■ Task details: Copy the records below word for word, from the line with "Click the AWS" up to and including the line with "point(78,292)".

+++

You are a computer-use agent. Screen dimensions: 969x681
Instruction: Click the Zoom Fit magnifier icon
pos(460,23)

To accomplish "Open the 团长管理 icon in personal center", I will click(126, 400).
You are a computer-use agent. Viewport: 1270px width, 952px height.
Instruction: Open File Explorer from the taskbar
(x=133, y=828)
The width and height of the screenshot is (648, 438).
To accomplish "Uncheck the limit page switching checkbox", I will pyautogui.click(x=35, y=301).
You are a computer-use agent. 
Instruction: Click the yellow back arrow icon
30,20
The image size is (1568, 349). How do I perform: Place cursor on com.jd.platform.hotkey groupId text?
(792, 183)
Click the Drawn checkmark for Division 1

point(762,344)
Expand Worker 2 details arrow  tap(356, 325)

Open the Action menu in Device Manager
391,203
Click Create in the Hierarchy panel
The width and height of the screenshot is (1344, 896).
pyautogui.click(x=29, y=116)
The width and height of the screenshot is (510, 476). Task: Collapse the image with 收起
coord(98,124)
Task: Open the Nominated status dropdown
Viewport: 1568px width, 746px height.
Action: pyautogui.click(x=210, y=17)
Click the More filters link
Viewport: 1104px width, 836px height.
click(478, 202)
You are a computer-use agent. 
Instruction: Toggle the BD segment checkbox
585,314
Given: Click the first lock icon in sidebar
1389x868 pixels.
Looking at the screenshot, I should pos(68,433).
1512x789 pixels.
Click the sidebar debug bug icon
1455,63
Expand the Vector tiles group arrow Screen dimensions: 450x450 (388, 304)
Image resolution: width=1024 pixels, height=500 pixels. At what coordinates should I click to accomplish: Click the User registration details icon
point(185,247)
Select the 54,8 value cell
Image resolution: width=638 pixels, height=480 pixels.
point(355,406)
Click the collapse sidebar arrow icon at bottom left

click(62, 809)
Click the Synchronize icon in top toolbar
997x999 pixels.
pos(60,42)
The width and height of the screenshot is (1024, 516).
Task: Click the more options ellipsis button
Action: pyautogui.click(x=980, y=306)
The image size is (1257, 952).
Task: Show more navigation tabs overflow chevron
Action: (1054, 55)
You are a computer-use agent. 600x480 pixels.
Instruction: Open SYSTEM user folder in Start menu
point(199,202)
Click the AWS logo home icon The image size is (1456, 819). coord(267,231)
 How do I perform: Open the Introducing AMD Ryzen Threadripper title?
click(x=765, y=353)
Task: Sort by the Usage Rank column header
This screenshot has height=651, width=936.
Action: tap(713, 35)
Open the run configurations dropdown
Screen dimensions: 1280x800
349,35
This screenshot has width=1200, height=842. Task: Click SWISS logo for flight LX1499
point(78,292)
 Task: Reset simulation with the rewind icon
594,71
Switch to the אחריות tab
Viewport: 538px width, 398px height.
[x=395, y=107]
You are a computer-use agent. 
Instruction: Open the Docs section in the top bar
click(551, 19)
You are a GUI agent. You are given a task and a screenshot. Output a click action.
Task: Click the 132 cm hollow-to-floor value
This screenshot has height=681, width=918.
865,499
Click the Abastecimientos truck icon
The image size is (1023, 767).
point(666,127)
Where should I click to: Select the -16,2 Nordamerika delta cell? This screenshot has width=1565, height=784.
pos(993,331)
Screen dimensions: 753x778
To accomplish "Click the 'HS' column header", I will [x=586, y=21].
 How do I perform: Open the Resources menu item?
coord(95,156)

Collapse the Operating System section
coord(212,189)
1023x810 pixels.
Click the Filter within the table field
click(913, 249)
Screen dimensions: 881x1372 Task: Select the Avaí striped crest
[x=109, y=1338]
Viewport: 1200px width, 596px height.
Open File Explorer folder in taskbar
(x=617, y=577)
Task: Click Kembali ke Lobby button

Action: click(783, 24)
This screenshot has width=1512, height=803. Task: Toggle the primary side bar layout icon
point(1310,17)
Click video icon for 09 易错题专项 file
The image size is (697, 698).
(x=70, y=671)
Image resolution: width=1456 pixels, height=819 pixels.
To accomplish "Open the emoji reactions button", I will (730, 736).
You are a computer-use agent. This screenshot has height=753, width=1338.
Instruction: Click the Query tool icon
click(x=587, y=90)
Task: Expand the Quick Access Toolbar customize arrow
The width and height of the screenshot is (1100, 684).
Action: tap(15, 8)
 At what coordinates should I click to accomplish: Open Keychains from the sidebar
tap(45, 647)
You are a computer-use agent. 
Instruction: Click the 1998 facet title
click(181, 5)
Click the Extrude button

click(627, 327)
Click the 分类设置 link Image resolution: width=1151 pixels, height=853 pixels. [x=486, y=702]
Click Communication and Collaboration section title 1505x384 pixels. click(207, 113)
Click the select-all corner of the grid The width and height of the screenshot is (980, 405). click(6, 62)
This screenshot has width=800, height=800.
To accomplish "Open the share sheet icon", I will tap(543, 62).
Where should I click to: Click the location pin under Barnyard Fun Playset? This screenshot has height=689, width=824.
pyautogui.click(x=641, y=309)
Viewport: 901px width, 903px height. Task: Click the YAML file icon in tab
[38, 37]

+++

■ Response:
Click the AWS logo home icon The image size is (1456, 819). coord(267,231)
 How do I perform: Open the Introducing AMD Ryzen Threadripper title?
click(x=765, y=353)
Task: Sort by the Usage Rank column header
This screenshot has height=651, width=936.
Action: tap(713, 35)
Open the run configurations dropdown
Screen dimensions: 1280x800
349,35
This screenshot has width=1200, height=842. Task: Click SWISS logo for flight LX1499
point(78,292)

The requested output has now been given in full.